--- Data provided Enclosed Below ---

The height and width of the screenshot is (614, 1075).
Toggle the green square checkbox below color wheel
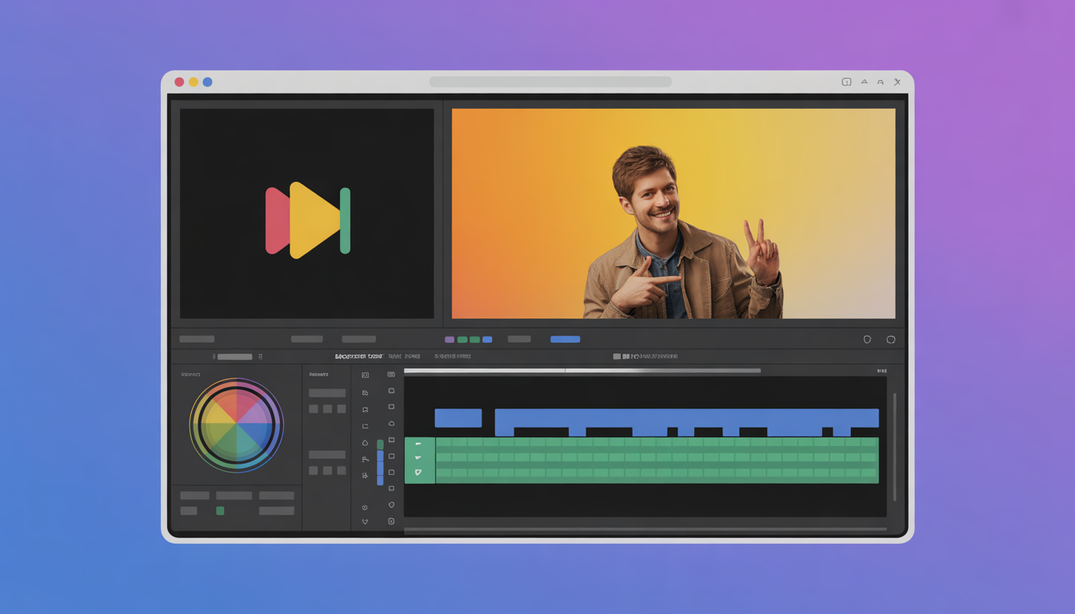tap(220, 511)
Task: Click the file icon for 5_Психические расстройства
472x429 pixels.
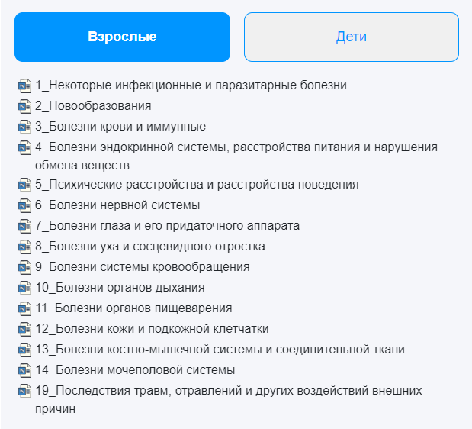Action: click(25, 185)
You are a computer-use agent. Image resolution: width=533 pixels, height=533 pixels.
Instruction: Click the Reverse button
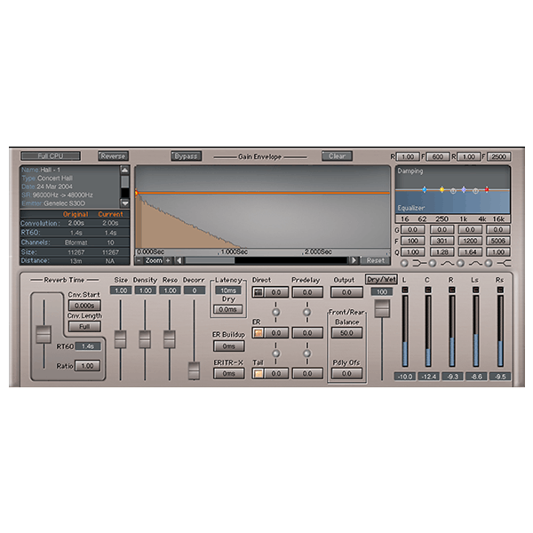[x=113, y=156]
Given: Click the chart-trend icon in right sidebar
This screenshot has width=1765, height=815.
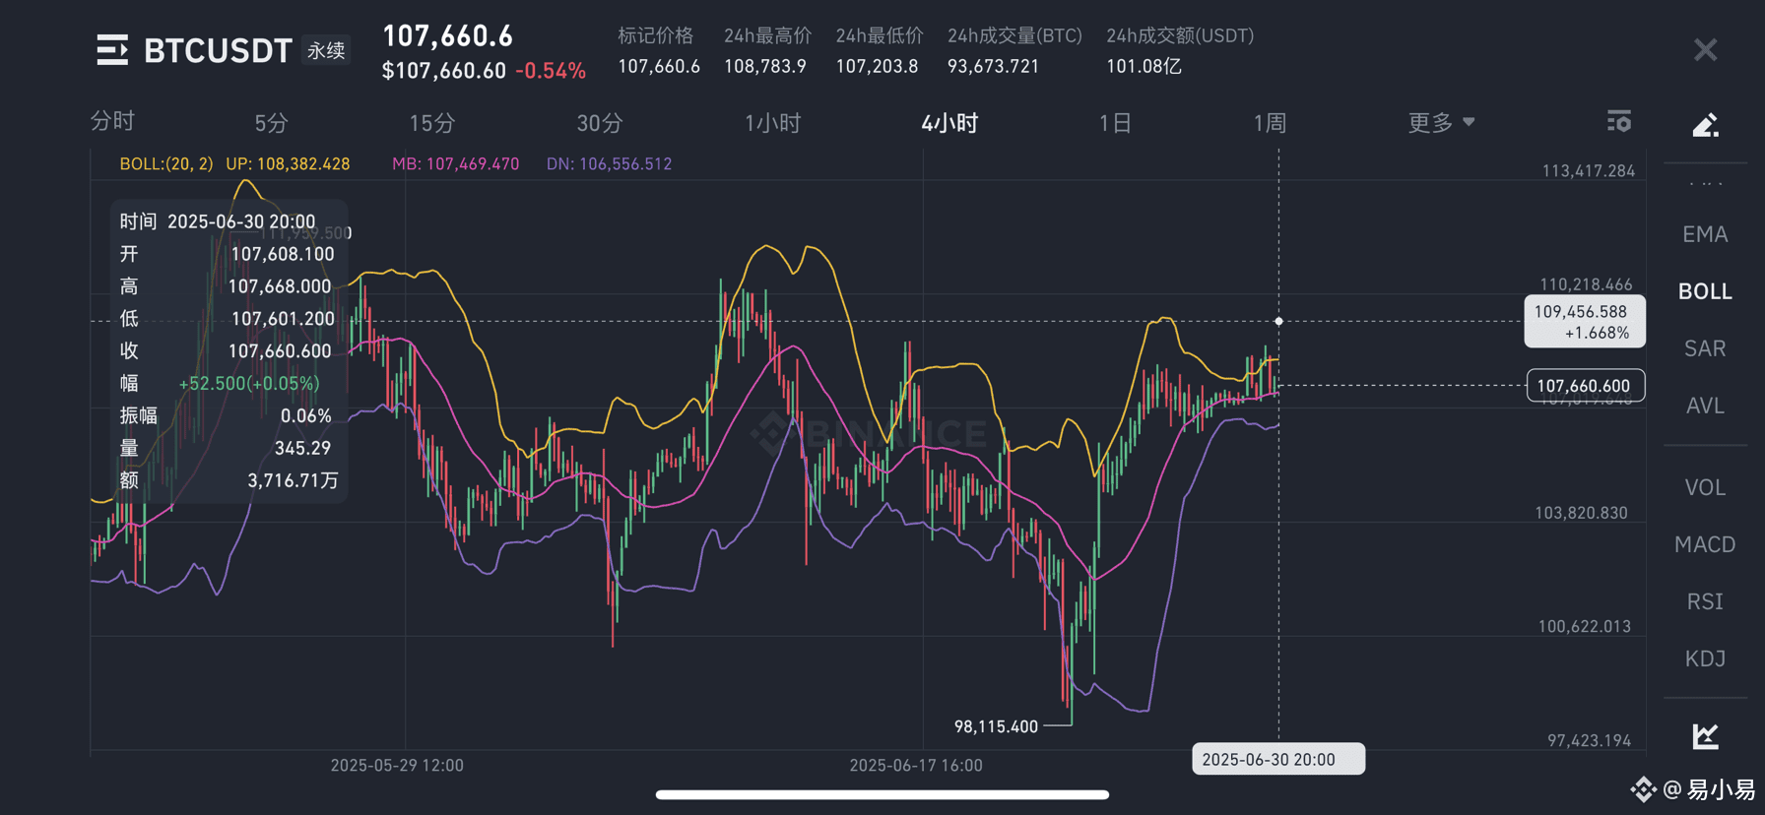Looking at the screenshot, I should (1705, 735).
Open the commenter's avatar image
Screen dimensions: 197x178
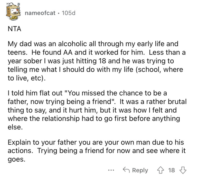tap(13, 12)
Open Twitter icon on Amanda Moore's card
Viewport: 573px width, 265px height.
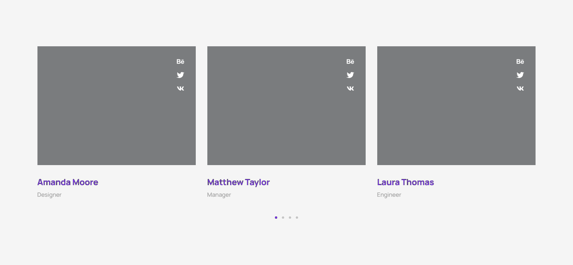[x=180, y=75]
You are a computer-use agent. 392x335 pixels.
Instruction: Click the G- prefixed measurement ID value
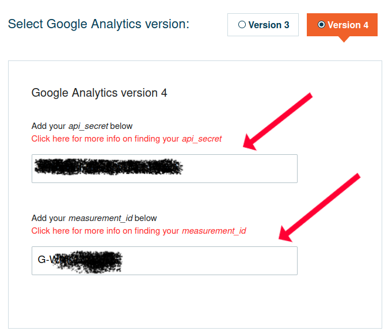80,261
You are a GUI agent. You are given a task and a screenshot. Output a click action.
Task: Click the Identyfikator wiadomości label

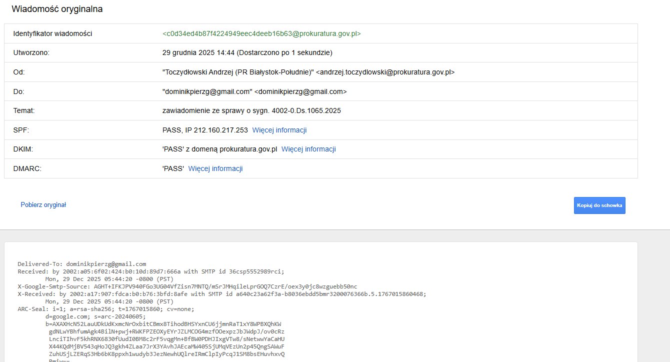53,34
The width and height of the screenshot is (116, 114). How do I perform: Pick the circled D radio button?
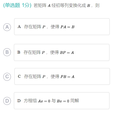(x=7, y=101)
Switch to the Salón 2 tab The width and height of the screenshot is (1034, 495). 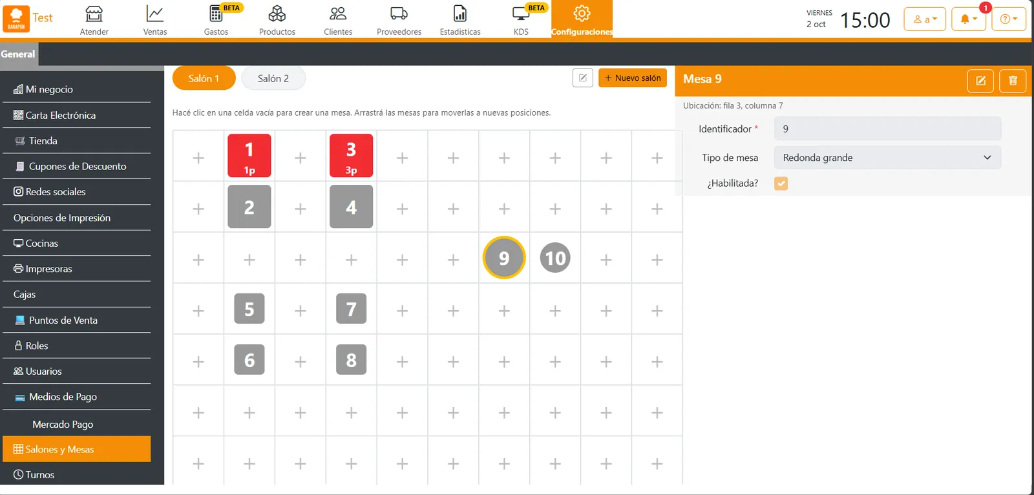click(x=273, y=78)
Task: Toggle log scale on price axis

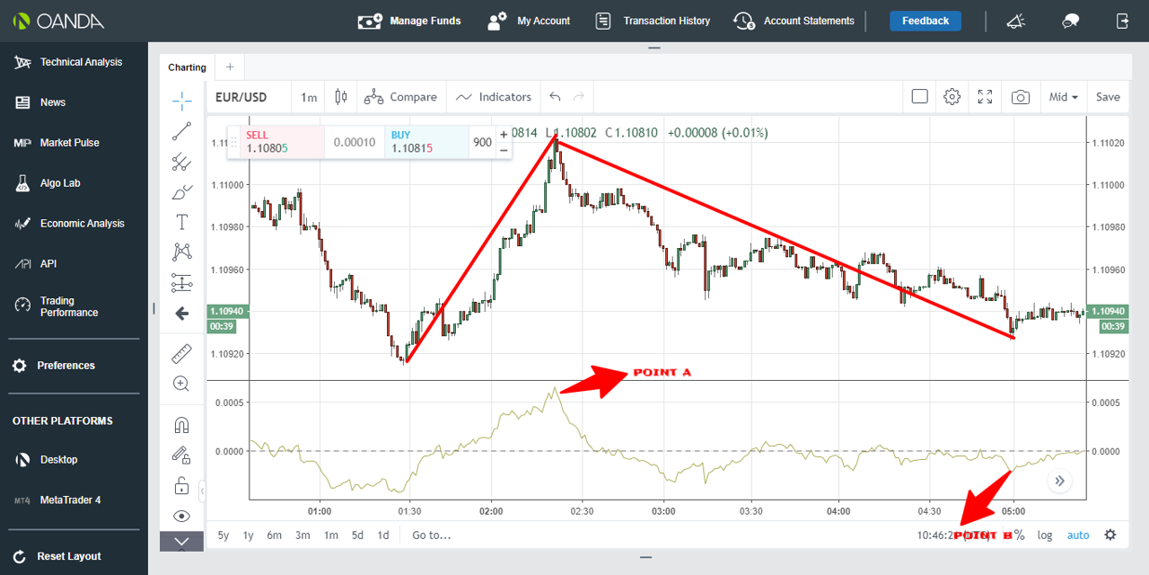Action: 1045,535
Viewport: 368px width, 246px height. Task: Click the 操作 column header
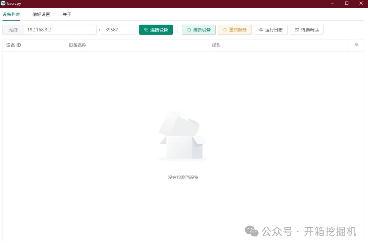pos(216,45)
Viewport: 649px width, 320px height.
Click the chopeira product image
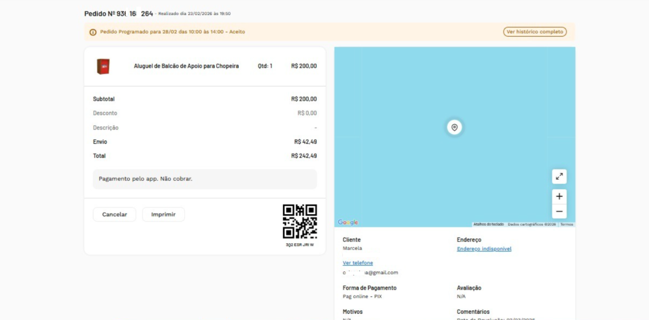click(104, 66)
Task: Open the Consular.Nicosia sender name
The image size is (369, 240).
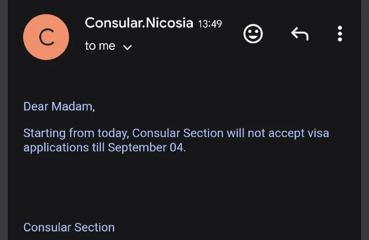Action: [139, 23]
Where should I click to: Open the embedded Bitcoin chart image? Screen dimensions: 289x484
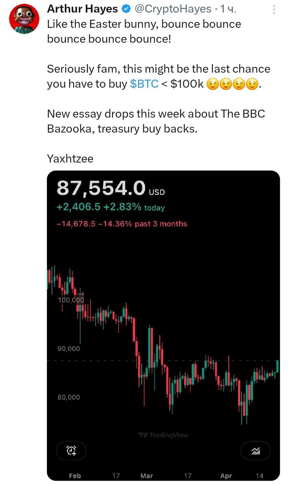coord(163,326)
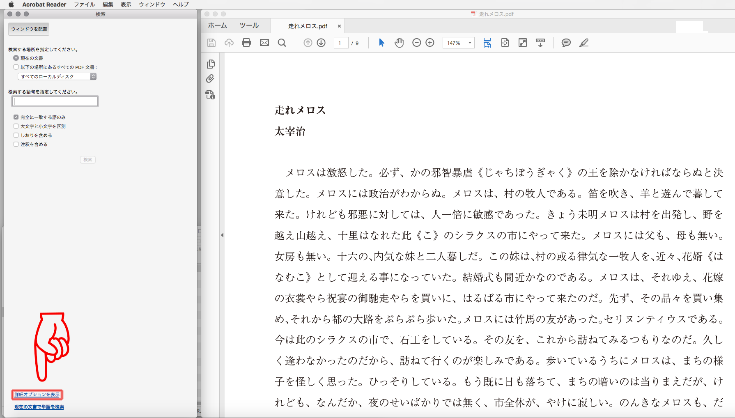Collapse the left pane with arrow handle

(x=222, y=235)

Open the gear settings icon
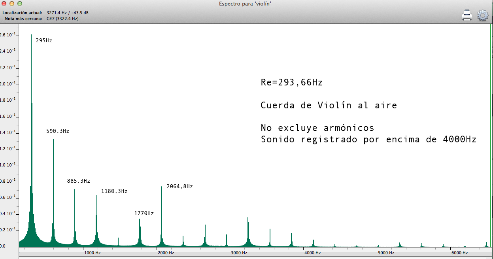pyautogui.click(x=483, y=15)
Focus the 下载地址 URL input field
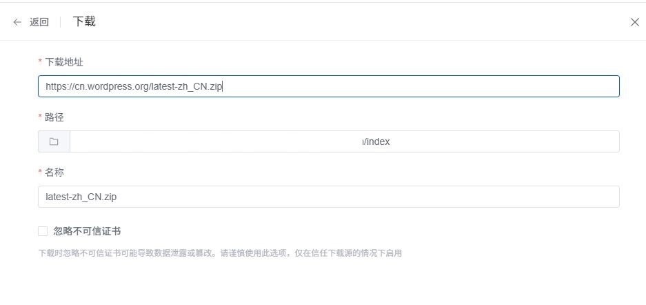The height and width of the screenshot is (305, 646). (329, 86)
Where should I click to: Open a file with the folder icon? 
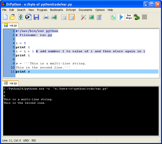13,17
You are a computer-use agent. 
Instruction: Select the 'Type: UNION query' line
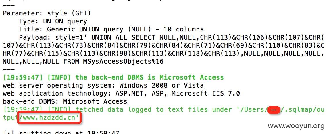(x=53, y=21)
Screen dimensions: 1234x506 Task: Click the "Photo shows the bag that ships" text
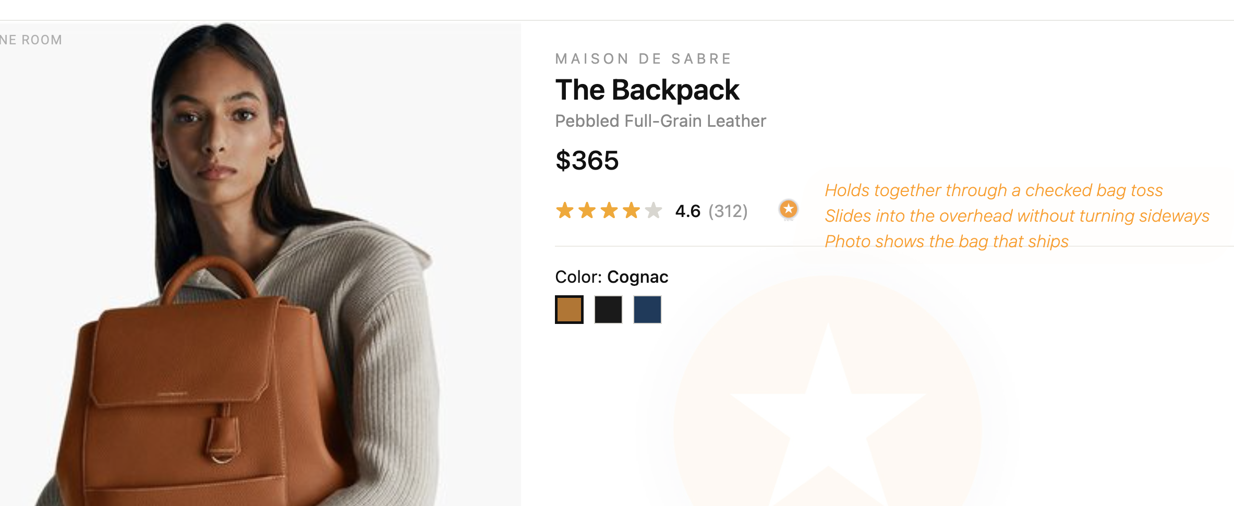tap(947, 242)
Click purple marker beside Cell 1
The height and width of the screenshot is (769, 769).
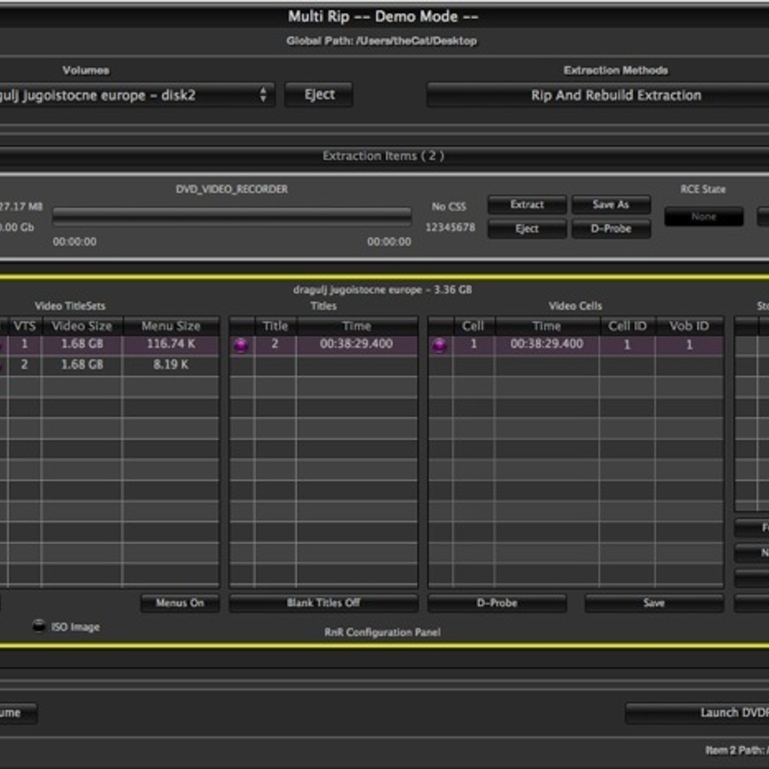click(440, 345)
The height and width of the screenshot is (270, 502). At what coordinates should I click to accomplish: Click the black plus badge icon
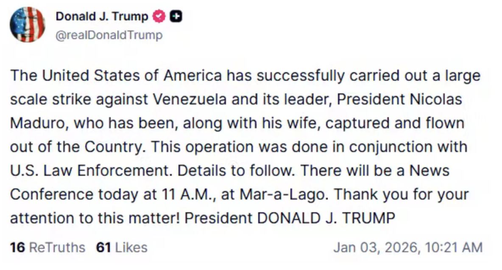point(176,17)
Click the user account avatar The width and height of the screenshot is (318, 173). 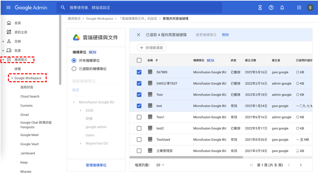pyautogui.click(x=310, y=8)
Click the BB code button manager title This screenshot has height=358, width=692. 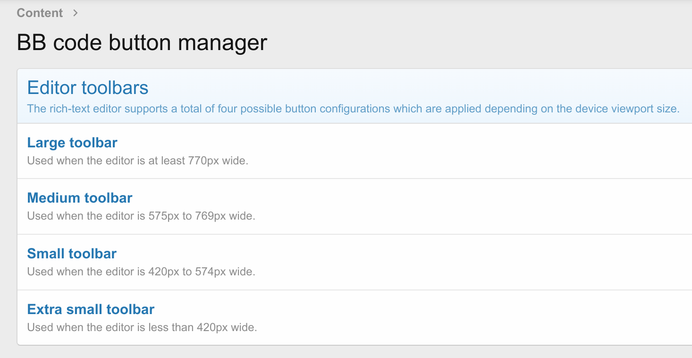142,43

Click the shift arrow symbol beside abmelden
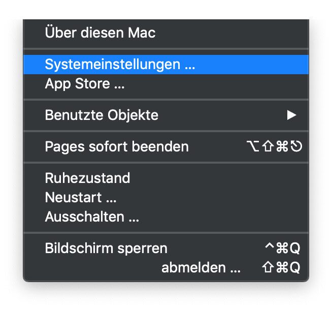tap(268, 268)
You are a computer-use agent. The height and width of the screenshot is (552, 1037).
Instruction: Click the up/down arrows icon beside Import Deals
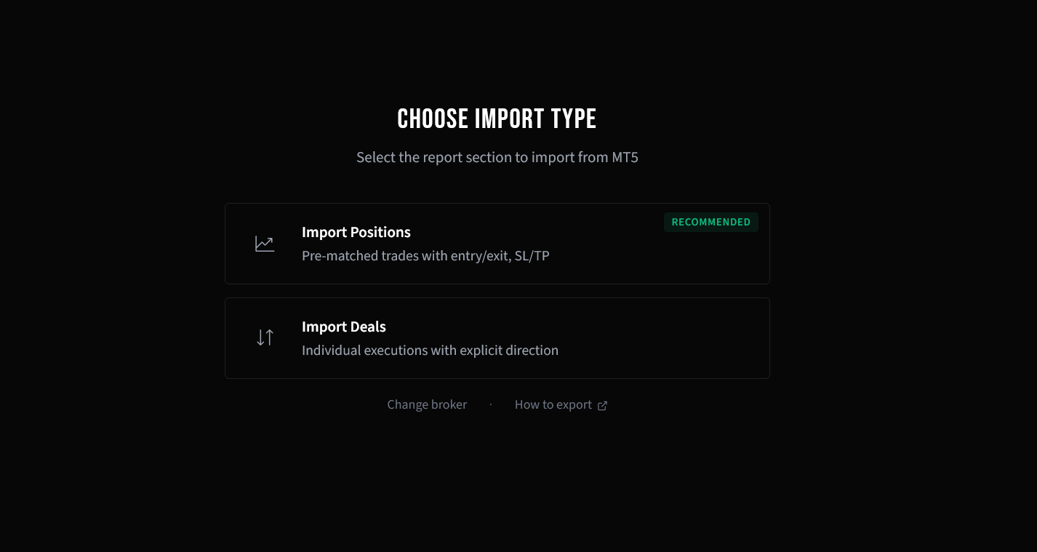point(265,337)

--- End of Enclosed Data provided ---

#### What to do:
Each line of the material that holds the string "agent" counts once; give the total alone.

#### Reply to the task:
5